不同类型电源激励下HMDSO添加比例对Ar介质阻挡放电特性的影响

Wet flashover and pollution flashover on the surface of insulation material will bring hidden dangers to the safety of power systems. Hydrophobic modification with low-temperature plasma can reduce the wetting of water on the surface of the insulation material, inhibit the adsorption of dirt and dust, and improve its resistance to flashover such as wet flashover and pollution flashover. To achieve this goal, hydrophobic precursor can be added to the discharge gas, and hydrophobic groups can be introduced on the surface of the material to improve the hydrophobicity. In this paper, hexamethyldisiloxane (HMDSO) is added as hydrophobic precursor in Ar dielectric barrier discharge (DBD), and influences of HMDSO addition ratio on optical and electrical discharge characteristics are studied under high frequency, microsecond pulse and nanosecond pulse power source, respectively. Results show that DBD driven by different power sources all present filamentary discharge mode, and bright discharge filaments appear driven by nanosecond pulse source. The discharge uniformity is improved due to the addition of HMDSO. Driven by high frequency and microsecond pulse power source, the addition of HMDSO causes the discharge current and the emission spectrum intensity to decrease.

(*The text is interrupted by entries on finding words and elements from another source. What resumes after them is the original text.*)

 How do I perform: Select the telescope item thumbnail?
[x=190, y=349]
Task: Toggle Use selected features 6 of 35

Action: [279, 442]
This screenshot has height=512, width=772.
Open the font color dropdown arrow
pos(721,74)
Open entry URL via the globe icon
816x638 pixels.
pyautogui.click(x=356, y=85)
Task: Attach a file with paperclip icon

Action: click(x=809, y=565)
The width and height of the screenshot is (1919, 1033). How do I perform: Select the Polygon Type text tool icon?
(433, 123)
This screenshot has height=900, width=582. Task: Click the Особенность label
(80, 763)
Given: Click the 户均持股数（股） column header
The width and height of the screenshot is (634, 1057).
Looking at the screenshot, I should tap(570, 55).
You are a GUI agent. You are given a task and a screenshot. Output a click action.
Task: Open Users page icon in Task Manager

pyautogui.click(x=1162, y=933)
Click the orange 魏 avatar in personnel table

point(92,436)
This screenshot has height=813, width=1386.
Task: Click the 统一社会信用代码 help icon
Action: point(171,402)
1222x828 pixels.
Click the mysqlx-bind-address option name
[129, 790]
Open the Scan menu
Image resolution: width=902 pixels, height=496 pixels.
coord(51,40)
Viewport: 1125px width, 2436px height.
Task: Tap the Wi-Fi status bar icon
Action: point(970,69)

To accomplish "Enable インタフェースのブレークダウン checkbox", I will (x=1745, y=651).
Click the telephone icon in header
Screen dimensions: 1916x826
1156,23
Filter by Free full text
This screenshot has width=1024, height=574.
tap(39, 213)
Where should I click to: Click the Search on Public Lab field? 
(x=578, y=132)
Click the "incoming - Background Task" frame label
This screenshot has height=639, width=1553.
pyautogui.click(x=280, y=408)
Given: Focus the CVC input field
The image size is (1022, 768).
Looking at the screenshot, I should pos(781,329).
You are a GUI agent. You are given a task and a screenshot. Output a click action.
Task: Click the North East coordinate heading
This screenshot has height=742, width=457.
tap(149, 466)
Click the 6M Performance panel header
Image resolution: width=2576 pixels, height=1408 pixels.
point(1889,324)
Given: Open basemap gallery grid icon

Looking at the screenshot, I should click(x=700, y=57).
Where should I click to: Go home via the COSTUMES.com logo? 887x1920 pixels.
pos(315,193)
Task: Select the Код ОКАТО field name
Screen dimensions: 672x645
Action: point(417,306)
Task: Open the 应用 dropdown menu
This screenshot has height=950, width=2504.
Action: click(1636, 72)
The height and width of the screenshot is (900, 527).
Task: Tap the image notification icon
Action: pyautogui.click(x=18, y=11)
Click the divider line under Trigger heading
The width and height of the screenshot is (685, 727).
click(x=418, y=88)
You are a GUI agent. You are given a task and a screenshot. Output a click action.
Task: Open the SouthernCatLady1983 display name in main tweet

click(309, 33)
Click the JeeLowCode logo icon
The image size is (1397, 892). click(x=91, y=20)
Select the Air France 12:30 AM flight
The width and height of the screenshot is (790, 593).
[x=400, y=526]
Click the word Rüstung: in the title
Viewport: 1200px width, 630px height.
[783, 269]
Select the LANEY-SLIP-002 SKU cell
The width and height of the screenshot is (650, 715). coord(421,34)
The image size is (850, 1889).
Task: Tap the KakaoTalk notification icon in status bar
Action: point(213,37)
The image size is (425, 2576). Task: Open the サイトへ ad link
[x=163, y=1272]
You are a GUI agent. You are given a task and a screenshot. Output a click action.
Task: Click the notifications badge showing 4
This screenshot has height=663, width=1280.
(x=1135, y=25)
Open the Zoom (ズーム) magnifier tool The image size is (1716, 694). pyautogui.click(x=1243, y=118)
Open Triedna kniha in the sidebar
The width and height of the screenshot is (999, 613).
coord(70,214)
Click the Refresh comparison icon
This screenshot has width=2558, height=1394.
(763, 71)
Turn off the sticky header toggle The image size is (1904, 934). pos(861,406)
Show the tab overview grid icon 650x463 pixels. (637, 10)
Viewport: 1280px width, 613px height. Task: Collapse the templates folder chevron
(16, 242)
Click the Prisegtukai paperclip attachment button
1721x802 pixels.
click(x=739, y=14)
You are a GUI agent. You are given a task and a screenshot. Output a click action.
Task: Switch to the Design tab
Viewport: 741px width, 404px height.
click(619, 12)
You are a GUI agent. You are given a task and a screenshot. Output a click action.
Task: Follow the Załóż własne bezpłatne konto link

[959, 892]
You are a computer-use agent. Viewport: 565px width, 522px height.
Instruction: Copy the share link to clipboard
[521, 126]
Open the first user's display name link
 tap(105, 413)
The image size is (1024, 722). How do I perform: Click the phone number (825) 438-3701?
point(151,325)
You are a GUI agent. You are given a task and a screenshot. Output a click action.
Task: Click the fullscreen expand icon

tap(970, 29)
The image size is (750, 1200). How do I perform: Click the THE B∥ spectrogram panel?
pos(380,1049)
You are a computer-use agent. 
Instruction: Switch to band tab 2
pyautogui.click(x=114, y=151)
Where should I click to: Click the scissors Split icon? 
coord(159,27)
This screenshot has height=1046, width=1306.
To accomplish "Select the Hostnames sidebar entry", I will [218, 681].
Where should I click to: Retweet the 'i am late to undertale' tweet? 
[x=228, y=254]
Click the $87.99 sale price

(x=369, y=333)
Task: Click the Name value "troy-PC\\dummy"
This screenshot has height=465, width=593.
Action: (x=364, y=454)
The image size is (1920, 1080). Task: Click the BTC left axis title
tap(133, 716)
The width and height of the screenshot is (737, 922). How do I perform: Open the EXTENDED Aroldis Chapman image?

The discharge current and emission spectrum intensity first increase and then decrease excited by nanosecond pulse power source. When the addition ratio is 1. 5%, the discharge current and emission spectrum are the largest. The equivalent circuit model is used to calculate the corresponding discharge energy efficiency. The efficiency of high frequency DBD is the lowest, about 20%, and the efficiency of nanosecond pulse DBD is the highest, about 70%. The addition of HMDSO has no obvious effect on the efficiency. Comparing three types of power sources, the nanosecond pulse power source has the largest discharge intensity and energy efficiency, and has stronger ability to generate active particles with proper HMDSO ratio, which can provide more favorable conditions for hydrophobic modification.